━━ Input records
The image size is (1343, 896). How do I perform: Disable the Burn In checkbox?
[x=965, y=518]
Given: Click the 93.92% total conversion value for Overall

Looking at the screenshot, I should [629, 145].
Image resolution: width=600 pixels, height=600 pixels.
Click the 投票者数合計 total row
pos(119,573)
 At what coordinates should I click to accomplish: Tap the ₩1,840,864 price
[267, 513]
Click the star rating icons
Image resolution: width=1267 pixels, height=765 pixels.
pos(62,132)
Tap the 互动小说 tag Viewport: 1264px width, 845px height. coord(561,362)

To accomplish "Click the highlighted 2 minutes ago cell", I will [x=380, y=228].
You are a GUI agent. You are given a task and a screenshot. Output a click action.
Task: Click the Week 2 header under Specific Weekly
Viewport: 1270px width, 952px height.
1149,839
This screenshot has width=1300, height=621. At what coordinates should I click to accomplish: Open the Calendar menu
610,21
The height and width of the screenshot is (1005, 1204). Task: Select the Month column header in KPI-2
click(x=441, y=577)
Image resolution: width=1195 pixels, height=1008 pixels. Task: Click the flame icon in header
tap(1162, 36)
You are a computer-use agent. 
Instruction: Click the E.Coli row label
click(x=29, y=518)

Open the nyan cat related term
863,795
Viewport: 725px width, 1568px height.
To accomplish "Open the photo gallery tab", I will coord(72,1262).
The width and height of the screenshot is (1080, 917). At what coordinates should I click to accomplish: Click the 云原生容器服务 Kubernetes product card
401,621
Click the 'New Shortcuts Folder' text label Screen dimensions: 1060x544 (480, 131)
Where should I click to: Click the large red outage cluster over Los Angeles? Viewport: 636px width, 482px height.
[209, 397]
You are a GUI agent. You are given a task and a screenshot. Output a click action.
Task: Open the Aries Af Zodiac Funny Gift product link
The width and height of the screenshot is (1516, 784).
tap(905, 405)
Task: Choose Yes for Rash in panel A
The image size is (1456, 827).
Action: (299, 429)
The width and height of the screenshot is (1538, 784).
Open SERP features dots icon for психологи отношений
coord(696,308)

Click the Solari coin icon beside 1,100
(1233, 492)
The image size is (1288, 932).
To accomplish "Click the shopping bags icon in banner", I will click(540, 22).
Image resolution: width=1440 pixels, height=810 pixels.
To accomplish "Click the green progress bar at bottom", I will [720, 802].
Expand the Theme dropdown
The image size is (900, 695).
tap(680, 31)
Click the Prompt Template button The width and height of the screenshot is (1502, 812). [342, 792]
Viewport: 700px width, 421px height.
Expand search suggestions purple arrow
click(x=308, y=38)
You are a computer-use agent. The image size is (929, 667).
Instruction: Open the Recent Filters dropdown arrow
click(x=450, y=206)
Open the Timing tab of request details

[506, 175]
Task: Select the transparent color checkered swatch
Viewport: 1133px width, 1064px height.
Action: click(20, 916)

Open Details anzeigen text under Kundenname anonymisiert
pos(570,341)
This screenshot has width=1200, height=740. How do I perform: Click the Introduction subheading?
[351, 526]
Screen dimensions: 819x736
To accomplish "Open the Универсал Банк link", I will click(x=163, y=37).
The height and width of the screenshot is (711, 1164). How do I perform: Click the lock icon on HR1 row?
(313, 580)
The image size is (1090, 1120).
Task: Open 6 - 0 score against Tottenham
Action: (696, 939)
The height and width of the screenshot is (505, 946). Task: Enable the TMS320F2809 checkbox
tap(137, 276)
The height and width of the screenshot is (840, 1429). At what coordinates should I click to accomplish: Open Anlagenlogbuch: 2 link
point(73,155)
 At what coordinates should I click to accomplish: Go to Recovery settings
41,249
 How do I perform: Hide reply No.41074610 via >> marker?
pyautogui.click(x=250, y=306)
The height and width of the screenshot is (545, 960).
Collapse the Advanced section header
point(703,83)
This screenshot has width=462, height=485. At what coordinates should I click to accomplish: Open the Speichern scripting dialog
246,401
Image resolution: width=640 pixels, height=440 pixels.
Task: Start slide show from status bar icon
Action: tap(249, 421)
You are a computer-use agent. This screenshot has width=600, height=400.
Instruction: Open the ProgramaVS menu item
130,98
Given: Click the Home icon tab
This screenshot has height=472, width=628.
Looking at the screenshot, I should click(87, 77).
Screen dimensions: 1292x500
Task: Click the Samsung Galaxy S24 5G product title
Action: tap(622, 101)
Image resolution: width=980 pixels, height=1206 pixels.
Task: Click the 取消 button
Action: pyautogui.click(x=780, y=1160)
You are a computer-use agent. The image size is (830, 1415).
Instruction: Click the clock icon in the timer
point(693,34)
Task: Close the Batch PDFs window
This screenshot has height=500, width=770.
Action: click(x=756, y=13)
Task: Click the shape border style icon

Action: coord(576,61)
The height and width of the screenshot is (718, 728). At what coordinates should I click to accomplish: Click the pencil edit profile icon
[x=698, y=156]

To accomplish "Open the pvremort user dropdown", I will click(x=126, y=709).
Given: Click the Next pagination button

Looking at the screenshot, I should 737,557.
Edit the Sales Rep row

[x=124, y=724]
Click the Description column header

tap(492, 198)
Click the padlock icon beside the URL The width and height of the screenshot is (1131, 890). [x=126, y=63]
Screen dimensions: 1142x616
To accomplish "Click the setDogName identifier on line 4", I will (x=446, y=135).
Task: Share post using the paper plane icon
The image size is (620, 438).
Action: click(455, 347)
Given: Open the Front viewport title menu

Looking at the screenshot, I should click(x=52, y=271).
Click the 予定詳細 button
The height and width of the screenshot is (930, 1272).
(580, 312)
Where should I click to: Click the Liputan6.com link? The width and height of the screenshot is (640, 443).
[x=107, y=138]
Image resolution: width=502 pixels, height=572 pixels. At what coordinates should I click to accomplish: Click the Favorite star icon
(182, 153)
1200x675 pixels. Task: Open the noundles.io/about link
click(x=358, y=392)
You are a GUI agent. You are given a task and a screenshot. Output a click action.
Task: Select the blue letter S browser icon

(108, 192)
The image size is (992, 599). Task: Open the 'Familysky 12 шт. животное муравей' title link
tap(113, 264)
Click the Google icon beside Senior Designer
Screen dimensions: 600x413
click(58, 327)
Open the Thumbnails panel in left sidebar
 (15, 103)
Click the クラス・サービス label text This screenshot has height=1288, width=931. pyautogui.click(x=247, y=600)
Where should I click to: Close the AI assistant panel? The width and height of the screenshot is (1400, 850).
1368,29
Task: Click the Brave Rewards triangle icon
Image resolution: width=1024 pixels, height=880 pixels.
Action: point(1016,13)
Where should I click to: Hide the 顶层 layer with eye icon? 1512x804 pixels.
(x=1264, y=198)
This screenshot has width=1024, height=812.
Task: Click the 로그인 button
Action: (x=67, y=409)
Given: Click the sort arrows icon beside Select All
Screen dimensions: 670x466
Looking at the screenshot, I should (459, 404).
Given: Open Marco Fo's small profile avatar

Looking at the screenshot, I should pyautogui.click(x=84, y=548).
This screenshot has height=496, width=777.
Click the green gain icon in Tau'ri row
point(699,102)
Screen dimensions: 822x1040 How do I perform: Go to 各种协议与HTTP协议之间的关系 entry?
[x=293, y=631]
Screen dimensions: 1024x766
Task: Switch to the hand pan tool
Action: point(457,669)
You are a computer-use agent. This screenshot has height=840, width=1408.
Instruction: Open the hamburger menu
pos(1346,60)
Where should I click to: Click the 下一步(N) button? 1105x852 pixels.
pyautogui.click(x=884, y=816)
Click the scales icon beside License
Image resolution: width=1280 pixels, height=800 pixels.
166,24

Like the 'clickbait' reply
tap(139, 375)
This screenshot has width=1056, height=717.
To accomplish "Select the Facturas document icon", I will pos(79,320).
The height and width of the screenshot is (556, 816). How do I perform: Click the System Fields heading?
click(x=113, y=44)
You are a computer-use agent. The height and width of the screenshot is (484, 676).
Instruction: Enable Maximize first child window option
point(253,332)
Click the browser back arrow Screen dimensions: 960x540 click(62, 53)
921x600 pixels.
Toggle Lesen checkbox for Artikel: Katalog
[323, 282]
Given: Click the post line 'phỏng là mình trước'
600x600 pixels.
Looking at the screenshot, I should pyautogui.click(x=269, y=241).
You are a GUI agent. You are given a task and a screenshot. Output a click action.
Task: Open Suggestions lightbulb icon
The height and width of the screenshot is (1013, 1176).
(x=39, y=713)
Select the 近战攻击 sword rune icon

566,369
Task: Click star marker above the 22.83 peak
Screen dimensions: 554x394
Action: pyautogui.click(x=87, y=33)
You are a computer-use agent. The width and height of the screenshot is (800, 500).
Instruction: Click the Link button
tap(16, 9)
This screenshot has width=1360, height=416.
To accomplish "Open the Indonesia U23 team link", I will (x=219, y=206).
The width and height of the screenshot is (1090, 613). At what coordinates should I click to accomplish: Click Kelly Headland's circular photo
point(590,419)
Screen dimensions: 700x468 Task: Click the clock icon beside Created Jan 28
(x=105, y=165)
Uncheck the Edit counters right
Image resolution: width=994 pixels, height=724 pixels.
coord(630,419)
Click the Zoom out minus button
━━━━
Instructions to follow:
Collect the complete line wherever the string "post" appears in the records.

Output for this task:
Task: Share post using the paper plane icon
Given: Click the post line 'phỏng là mình trước'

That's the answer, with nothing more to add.